Yeah, I mean, I’m not really active on Twitter! You can always go on our website, find me, send me an email—www.tri-merit.com. Always happy to have a conversation with this, give a second opinion, you know. We have no issues getting on the phone, talking with anyone. But yeah, that’s the biggest thing I can say is get a second opinion. If you’re not sure, if it seems too good to be true, it probably is. So try to get to someone else and see what they’re able to tell you.
You search Trout CPA, you’ll find me there and on Twitter, @DanChodan. And my final thought would just be, let’s get this band back together in five or ten years and see what the tax court case looks like. Do any of these issues end up squeaking either the other ways, or what else happened? It’ll be fascinating to sit back and look at this, and just see. I know those in the IRS I’ve talked to expect to be very busy with this for a very long time, and so it’ll be interesting to look back with the benefit of time and see how it all plays out.
Oh yeah, we’re definitely going to have an ERC reunion and then Dan, you and Nick, you’ve been to the bar in Chicago, and then Chris, we’re going to have to get you to the bar, we’ll all meet at the bar in Chicago and we’ll have a few drinks and and talk ERC war stories.
But to your point, Dan, I was already thinking we’re going to do this again next year. The four of us are gonna get back on, we’re gonna see what the updates are. We’re gonna see if things have calmed down, we’re gonna see if people are getting, seeing the audits, how the audits are happening, and what if AICPA keeps pushing, if IRS keeps listening, or starts listening—I guess keeps listening at this point—hopefully, we’re going to see things settle down. Because we’re all, all four of us are still going to be doing this for a while. And rather than fight bad claims, we’d rather help people that actually deserved and earned—earned, is that the right word? I guess. Earned this credit by meeting one of the two real requirements.
So thanks, everybody. This was a great panel today. I really appreciate them all being here. I really appreciate you all listening. As always, if you like the show, please give us a five star rating. And if you ever want to reach out to me, well, you’ll see that in the show notes. Thanks, everybody.
About the Guest
Randy’s guests for this special ERC Roundup episode were:
- Nick Pantaleo, Controller and CPA at Tri-Merit and Partner-to-Be as of 2023.
- Dan Chodan, Tax Partner at Trout CPA in Lancaster, Pennsylvania.
- Chris Wittich, Partner at Boyum Barenscheer in Minneapolis.
Meet the Host
Randy Crabtree, CPA
Randy Crabtree, co-founder and partner of Tri-Merit Specialty Tax Professionals, is a widely followed author, lecturer and podcast host for the accounting profession.
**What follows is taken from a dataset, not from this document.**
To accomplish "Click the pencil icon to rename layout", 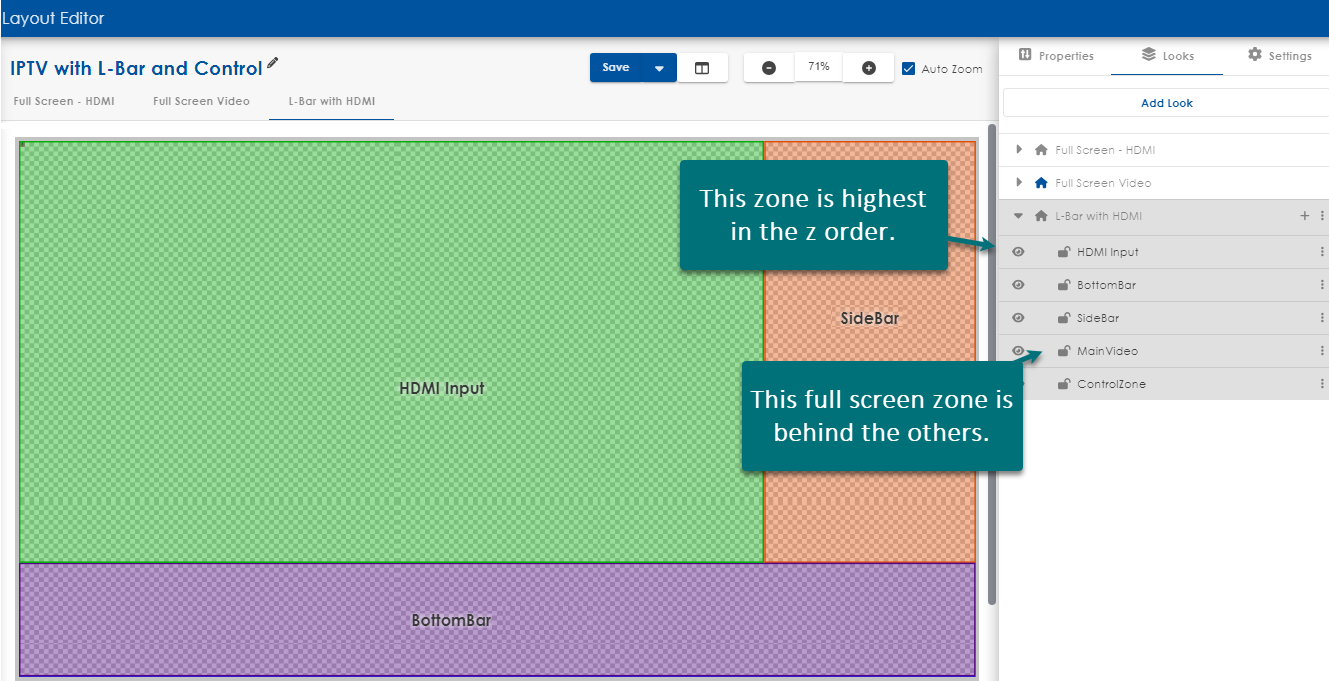I will click(273, 64).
Since 2019, he has hosted the bi-weekly “The Unique CPA,” podcast, which ranks among the world’s 5% most popular programs (Source: Listen Score). You can find articles from Randy in Accounting Today’s Voices column, the AICPA Tax Adviser (Tax-saving opportunities for the housing and construction industries) and he is a regular presenter at conferences and virtual training events hosted by CPAmerica, Prime Global, Leading Edge Alliance (LEA), Allinial Global and several state CPA societies. Crabtree also provides continuing professional education to top 100 CPA firms across the country.
Schaumberg, Illinois-based Tri-Merit is a niche professional services firm that specializes in helping CPAs and their clients benefit from R&D tax credits, cost segregation, the energy efficient commercial buildings deduction (179D), the energy efficient home credit (45L) and the employee retention credit (ERC).
Prior to joining Tri-Merit, Crabtree was managing partner of a CPA firm in the greater Chicago area. He has more than 30 years of public accounting and tax consulting experience in a wide variety of industries, and has worked closely with top executives to help them optimize their tax planning strategies.